Friday, June 16, 2023

Application Gateway and Hostname passthrough

Problem statement: Azure public cloud recommends the use of a firewall such as with an application gateway that faces the internet traffic destined to the application services. The app services and the app gateway their own default fully qualified names. Callers sending traffic to the app would want to continue sending the same hostname because this is sent by the browser from various clients and understood by virtually all the elements of the network. When the app services retain their default names and the traffic must come through the application gateway, the hostname is overridden by the gateway for proper routing and the app services are reached by path. This situation is avoided by introducing a custom domain and having the hostname retained but prefixed to the custom domain. There are two steps involved, first each app service in the backend pool of the app gateway must be put in the same custom domain and then the topmost record must be made to point to the application gateway. The problem is that it is hard to add a custom domain to the app service because the validation fails. This article elaborates on the solution.

The process of adding a domain to an app service is made smoother with the use of application domains and application certificates that are managed by Azure. When we specify a custom domain, it can be something other than what Azure provides such as when the apps are part of an organization and there is a top domain. When a domain other than the App Domain is specified, then the portal suggests two DNS records to be added for the application in the DNS Zone corresponding to the domain. These are CNAME record and TXT record when the domain name specified is part of an existing domain such as that of the organization. If the domain name is new and has no parent-child relationship, then the suggested records are A record and TXT record. In these cases, the records other than TXT record point to the default name of the app service while the TXT record points to a hash value specific to the app service. This hash is used to get the app service to join the domain properly and the handshake between the DNS zone for the domain and the app service must validate the TXT record. It is this validation step that fails often for many people.

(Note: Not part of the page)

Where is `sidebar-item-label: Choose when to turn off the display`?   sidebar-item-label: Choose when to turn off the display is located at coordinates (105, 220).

Other than the purpose of validation, those TXT records can be done away with and the suitable replacement of the top domain with the help of an A record for the application gateway suffices. All these records are identified by a reference to their hostname. These identifiers can include @ for blank values to denote the topmost resolution for the DNS zone for various types of records. They can also include reserved names such as ‘asuid’ for TXT records that have hash values from the app service so that the record can be located by suffixing asuid with the domain name. Even though this record might exist, the validation might fail stating that a record for such asuid.domain.com was not found.

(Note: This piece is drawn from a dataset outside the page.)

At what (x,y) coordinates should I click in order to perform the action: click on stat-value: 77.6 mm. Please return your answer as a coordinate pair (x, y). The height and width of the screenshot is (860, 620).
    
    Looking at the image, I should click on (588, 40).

Before falling back to the default naming convention that avoids the use of custom domains, there are some mitigations to try. For example, we could add a TXT record for ‘awverify’ reserved name that points to the default name of the app service. Another correction might involve making sure the ‘asuid’ is not suffixed with any other name parts when specifying the TXT record with the hash value of the app service.  Getting a DIG report generated by a DNS lookup tool from Google might also help with transparency to the resolution. Finally, DNS names can take anywhere from one hour to 48 hours to propagate.